§ EXTRACTED TEXT:
Concerns that nationwide electronic health record (EHR) adoption could lead to widespread fraudulent coding and billing practices that result in higher healthcare spending are unfounded, according to a study from the University of Michigan Schools of Information and Public Health and the Harvard School of Public Health.
Early results of the meaningful use program show that more than half of all eligible hospitals have qualified for financial incentives. However, some experts have suggested that the increased documentation abilities of EHRs could lead to practices like upcoding, in which care providers select billing codes that reflect more intensive care or sicker patient populations, or record cloning, which involves copying and pasting the same examination findings for multiple patients. Both these issues could drive up healthcare costs by documenting and billing for care that did not occur.
"There have been a lot of anecdotes and individual cases of hospitals using electronic health records in fraudulent ways. Therefore there was an assumption that this was happening systematically, but we find that it isn't," Julia Adler-Milstein, Ph.D., U-M assistant professor of information said. The study, by Adler-Milstein and Ashish K. Jha, Ph.D., Harvard professor of public health, is published online in the July issue of Health Affairs.

§ REQUIRED WORK:
Can you extend the article on the EHR billing study, picking up after its final sentence?

§ DATASET EXTRACT:

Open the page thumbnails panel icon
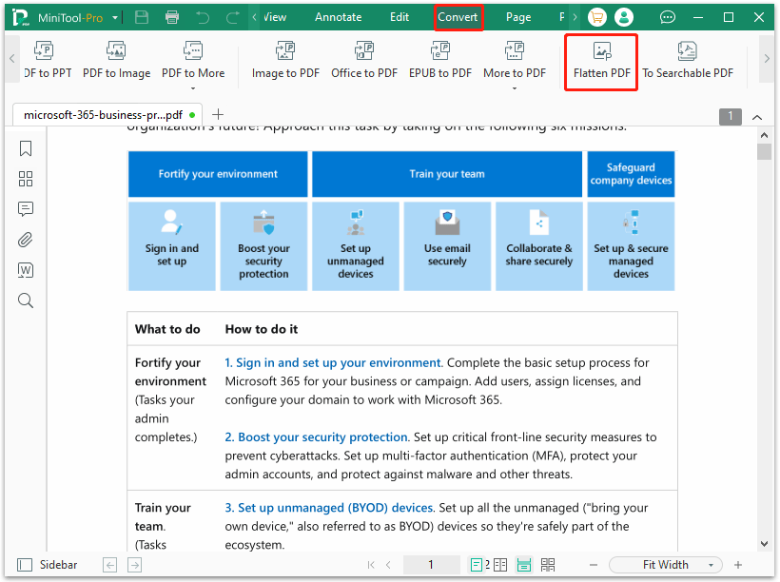 pos(26,179)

§ TASK RESPONSE:
To examine these claims, the researchers analyzed longitudinal data to determine whether U.S. hospitals that had recently adopted EHRs had greater subsequent increases in the severity of patents' conditions and payments from Medicare, compared to similar hospitals that did not adopt. The research focused on hospitals that would be likely to change their coding practices: for-profit hospitals, hospitals in competitive markets, and hospitals with a substantial proportion of Medicare patients.
Despite widespread stories and concerns among policymakers about the potential for EHRs to increase fraudulent billing, the authors found that adopters and non-adopters increased their billing to Medicare at essentially identical rates. They found the same results among the groups of hospitals most likely to use electronic health records to increase coding and revenue.
The results also suggest that policy intervention to reduce fraud is not likely to be a good use of resources. Instead, the authors recommend that policymakers focus on ensuring that hospitals use EHRs in ways that are most likely to reduce healthcare spending and improve the quality of care.